_FRAGMENT_
* * * * *

ECLI:NL:GHARL:2022:6128

Gerechtshof Arnhem-Leeuwarden

Datum uitspraak
19 juli 2022
Publicatiedatum
19 juli 2022
Zaaknummer
200.254.974/01
Instantie
Gerechtshof Arnhem-Leeuwarden
Type
Uitspraak
Rechtsgebied
Civiel recht
Procedures
  • Hoger beroep
Vindplaatsen
  • Rechtspraak.nl
AI samenvatting door LexboostAutomatisch gegenereerd

Aansprakelijkheid van (middellijk) bestuurders van vennootschappen in faillissementen

In deze zaak heeft het Gerechtshof Arnhem-Leeuwarden op 19 juli 2022 uitspraak gedaan in hoger beroep over de aansprakelijkheid van (middellijk) bestuurders van Beter Lopen B.V. en Manderijn B.V. in het faillissement van Shoes Online B.V. en Schoenwinkels B.V. Het hof oordeelde dat de bestuurders hun taken onbehoorlijk hebben vervuld, wat een belangrijke oorzaak was van het faillissement. De bestuurders werden aansprakelijk gesteld op basis van artikel 2:248 lid 1 BW in verbinding met artikel 2:11 BW. Het hof heeft geoordeeld dat Beter Lopen c.s. hoofdelijk aansprakelijk zijn voor een bedrag van € 31.500,- in het faillissement van Shoes Online en voor een bedrag van € 72.375,29 in het faillissement van Schoenwinkels. Het hof heeft daarbij gebruik gemaakt van zijn matigingsbevoegdheid en de aansprakelijkheid niet vastgesteld op het volledige boedeltekort. De uitspraak benadrukt de verantwoordelijkheden van bestuurders in faillissementssituaties en de gevolgen van onrechtmatig handelen jegens schuldeisers. De proceskosten werden ook aan de bestuurders opgelegd, evenals de buitengerechtelijke incassokosten en beslagkosten.

* * * * *

_GEËXTRAHEERD MATERIAAL_
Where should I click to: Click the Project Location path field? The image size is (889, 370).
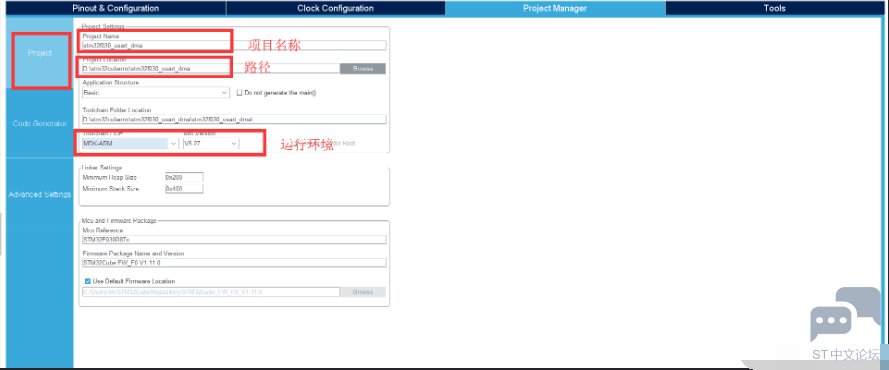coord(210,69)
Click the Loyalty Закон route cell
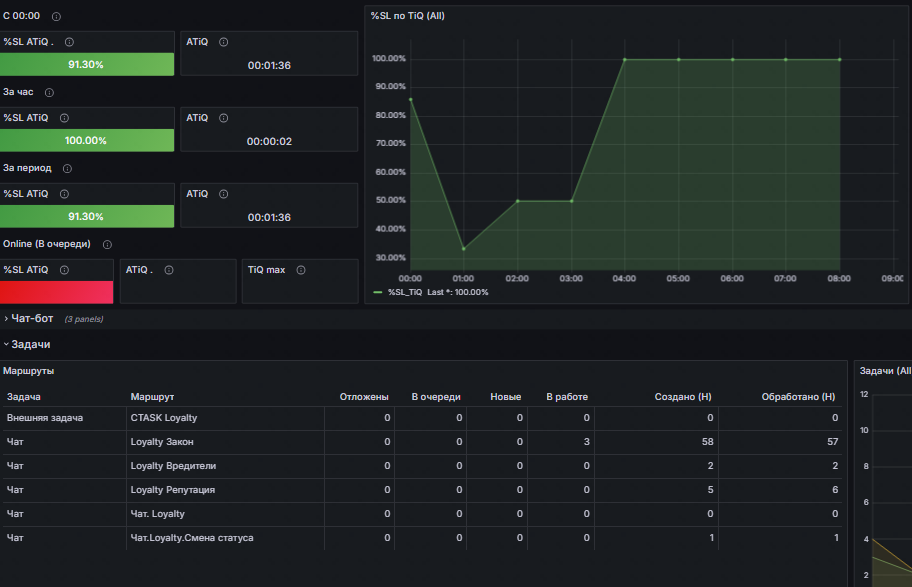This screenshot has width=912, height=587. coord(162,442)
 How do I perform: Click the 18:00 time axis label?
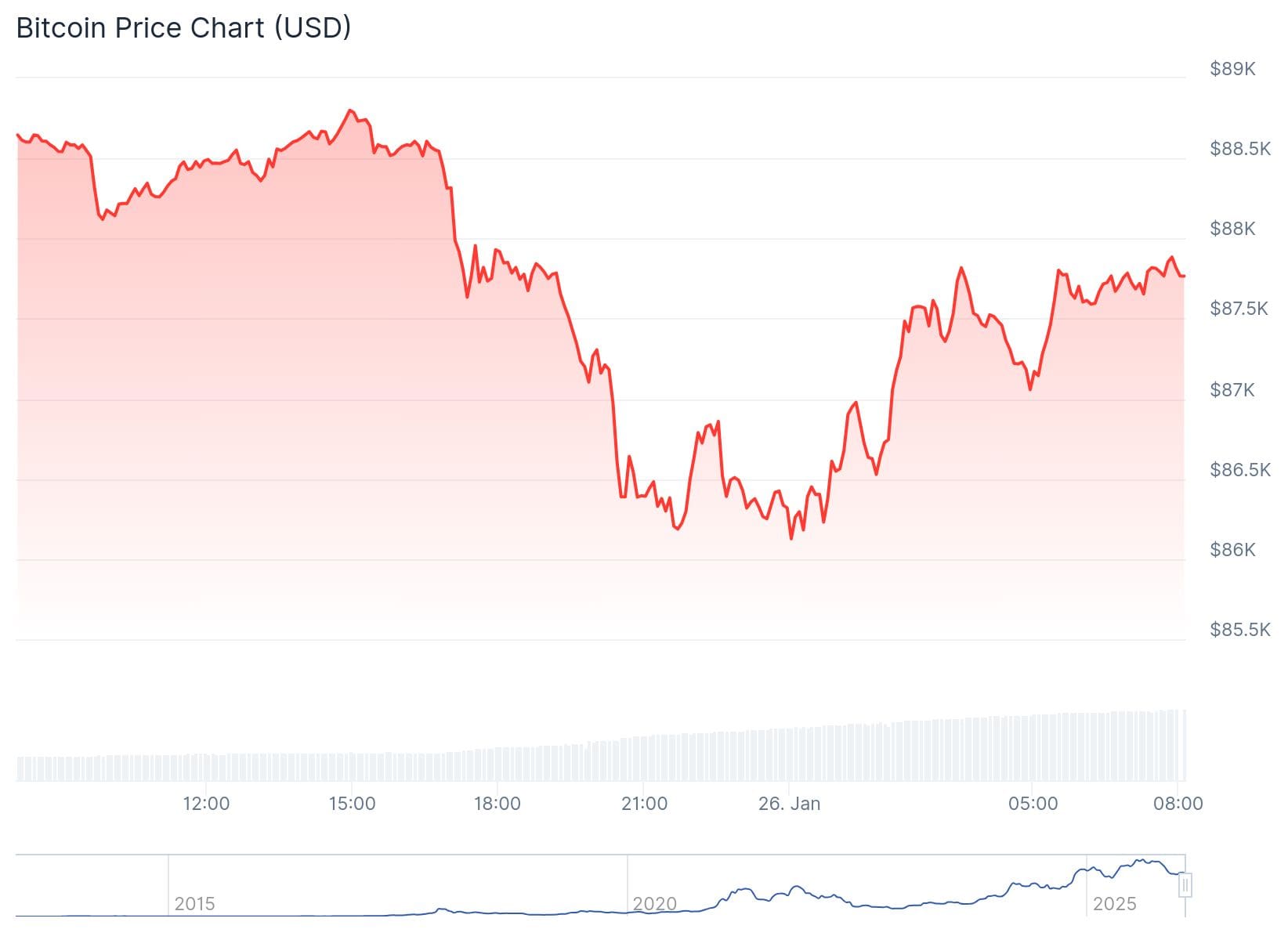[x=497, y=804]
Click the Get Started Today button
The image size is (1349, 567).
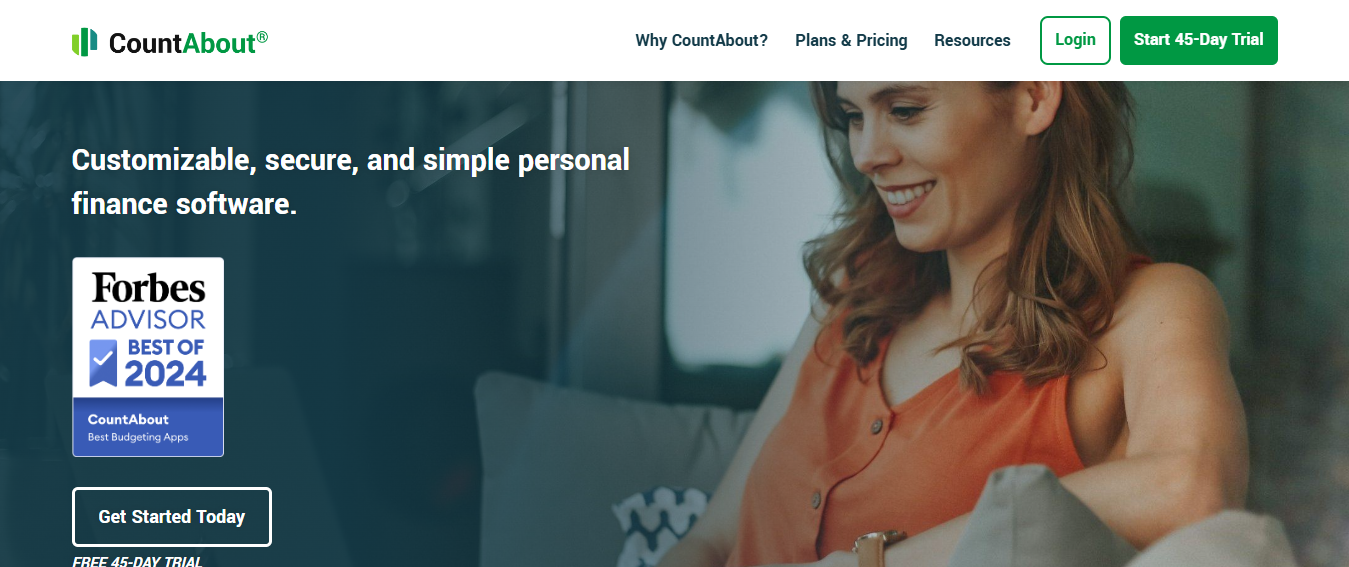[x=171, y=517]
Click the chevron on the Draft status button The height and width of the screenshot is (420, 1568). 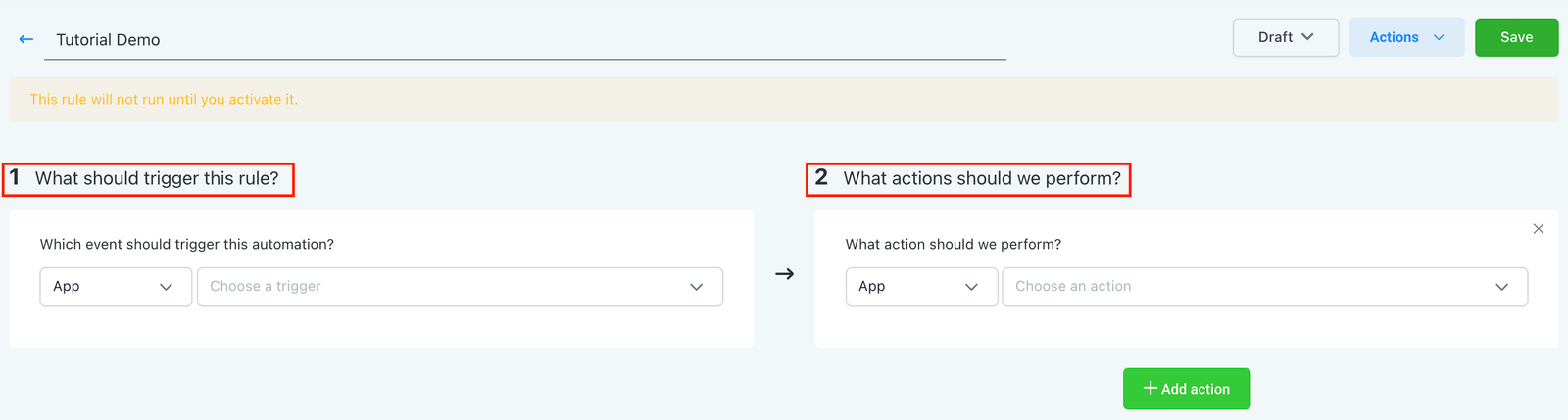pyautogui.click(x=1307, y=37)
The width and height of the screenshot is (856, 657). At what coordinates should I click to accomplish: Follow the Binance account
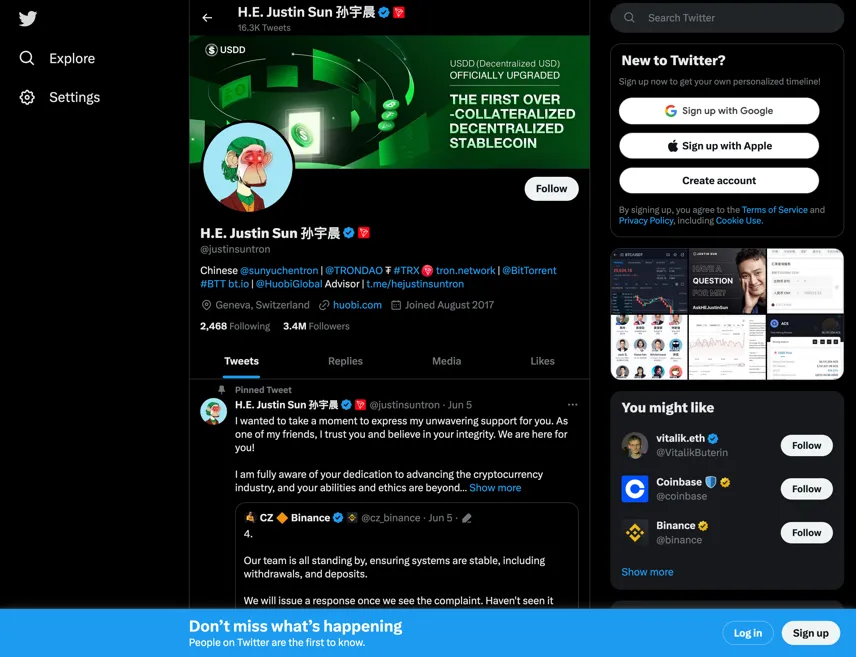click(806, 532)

* * * * *

_OPDRACHT_
Zet het fragment over de aansprakelijkheid van bestuurders alsjeblieft voort vanaf het punt waar het ophoudt. De lijst hoort niet bij het fragment en vormt afzonderlijk materiaal.

_JOUW ANTWOORD_
Uitspraak

GERECHTSHOF ARNHEM-LEEUWARDEN
locatie Leeuwarden
afdeling civiel recht, handel
zaaknummer gerechtshof 200.254.974/02
(zaaknummer rechtbank Overijssel C/08/218783)
arrest van 19 juli 2022
in de zaak van

1.Beter Lopen B.V.,

gevestigd te Deventer,
hierna:
Beter Lopen,
2. Manderijn B.V.,
gevestigd te Deventer,
hierna:
Manderijn,
3. [appellant3],
wonende te [woonplaats1] ,
hierna:
[appellant3],
appellanten,
bij de rechtbank: gedaagden in conventie, eisers in reconventie,
hierna gezamenlijk:
Beter Lopen c.s.,
advocaat: mr. W.A. van Overbeek de Meyer, die kantoor houdt in Deventer,
tegen
mr. Jeroen Toine Stekelenburg,in zijn hoedanigheid van
curator in het faillissement van Shoes Online B.V.en
Beter Lopen Schoenwinkels B.V.,
gevestigd te Holten,
hierna:
de curator,
geïntimeerde,
bij de rechtbank: eiser in conventie, verweerder in reconventie,
advocaat: mr. M. Wevers, die kantoor houdt in Arnhem.

1.Het verdere verloop van de zaak in hoger beroep

1.1
Het hof neemt de inhoud van het tussenarrest van 23 februari 2021 hier over. In dat tussenarrest heeft het hof de zaak naar de rol verwezen voor het nemen van een akte aan de zijde van de curator. De curator heeft op 8 februari 2022 een akte na tussenarrest met producties genomen. Vervolgens hebben Beter Lopen c.s. op 8 maart 2022 een antwoordakte met producties genomen. Daarna heeft het hof opnieuw een datum voor arrest vastgesteld.

2.De verdere beoordeling in hoger beroep

2.1
Door Beter Lopen c.s. zijn bij de antwoordakte producties overgelegd. Het hof maakt van deze producties geen gebruik zodat er geen aanleiding is de curator nog in de gelegenheid te stellen daarop te reageren.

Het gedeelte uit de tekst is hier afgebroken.